Below is a set of records; reproduce them exactly without their pictures.

■ **DATA FOR THE TASK**:
- - - -

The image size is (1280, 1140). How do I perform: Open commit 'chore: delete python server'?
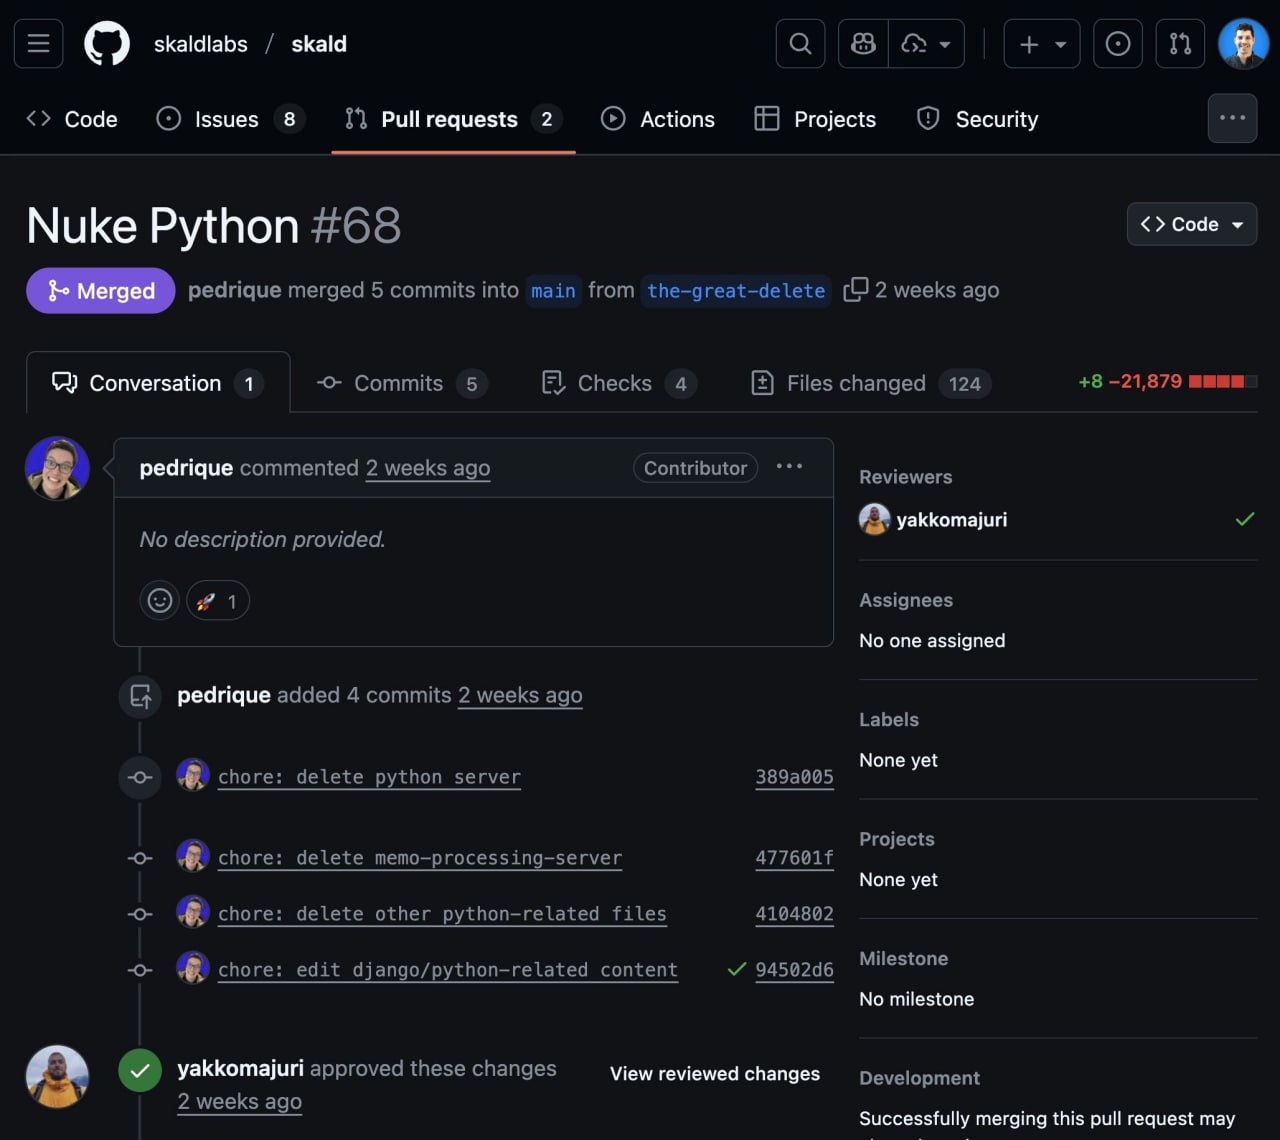369,777
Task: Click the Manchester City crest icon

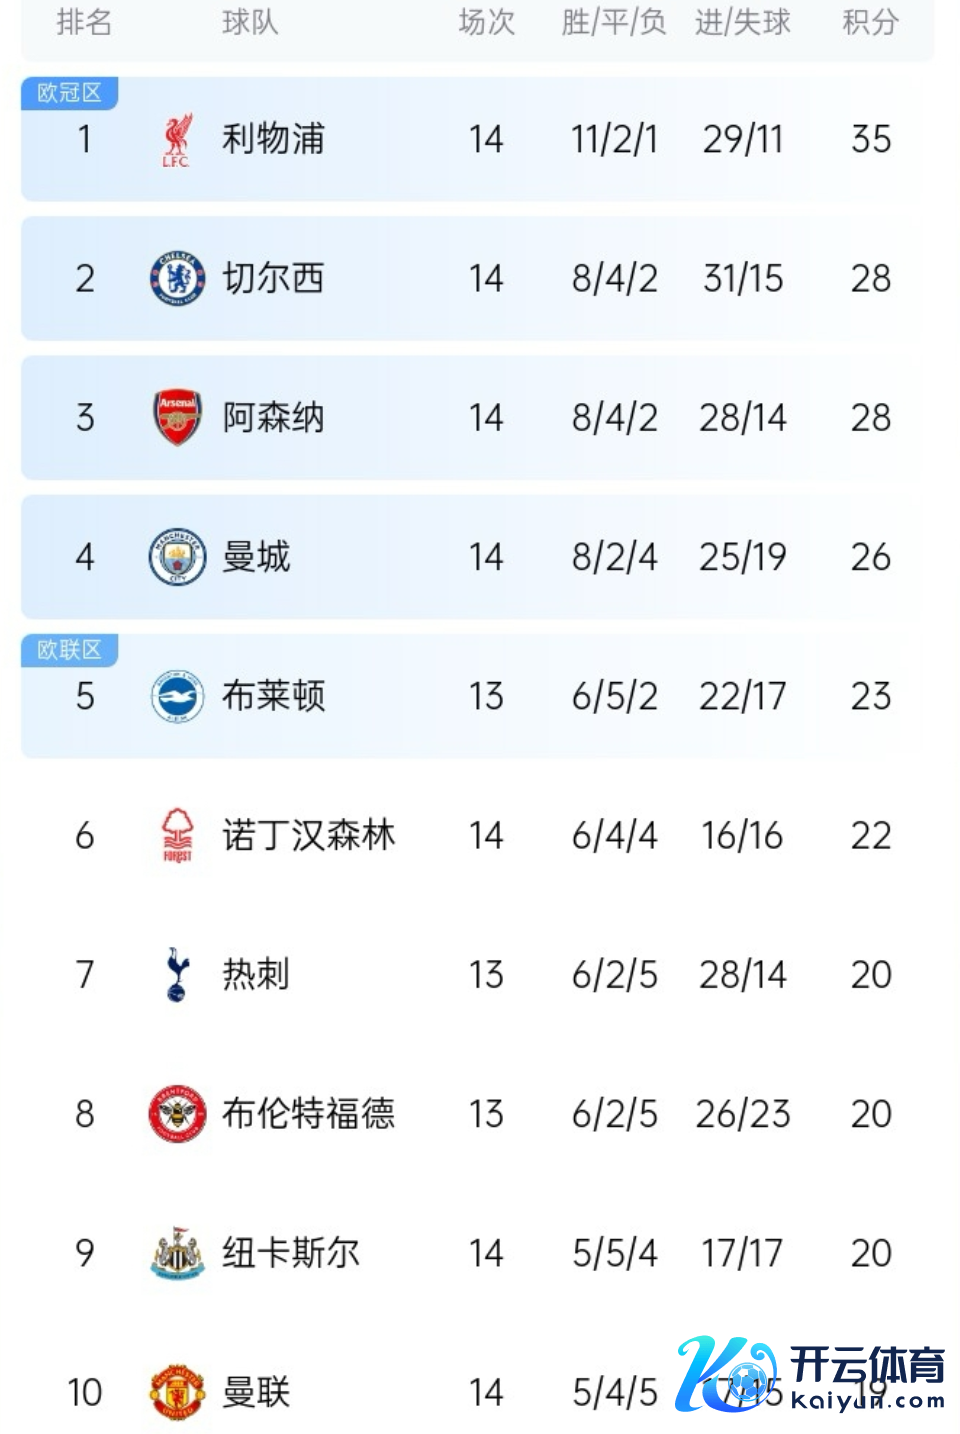Action: [x=177, y=557]
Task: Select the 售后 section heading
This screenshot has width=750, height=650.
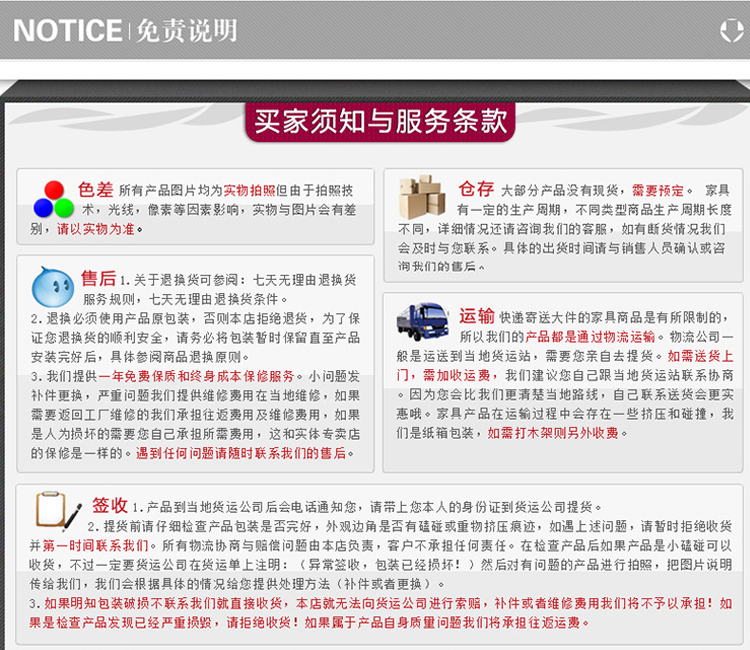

- - - -

■ **ANSWER BELOW**:
The image size is (1280, 1140). How do I perform: Open commit 'chore: delete python server'?
369,777
Task: Click the Manchester City crest icon

Action: [x=177, y=557]
Task: Select the 售后 section heading
This screenshot has width=750, height=650.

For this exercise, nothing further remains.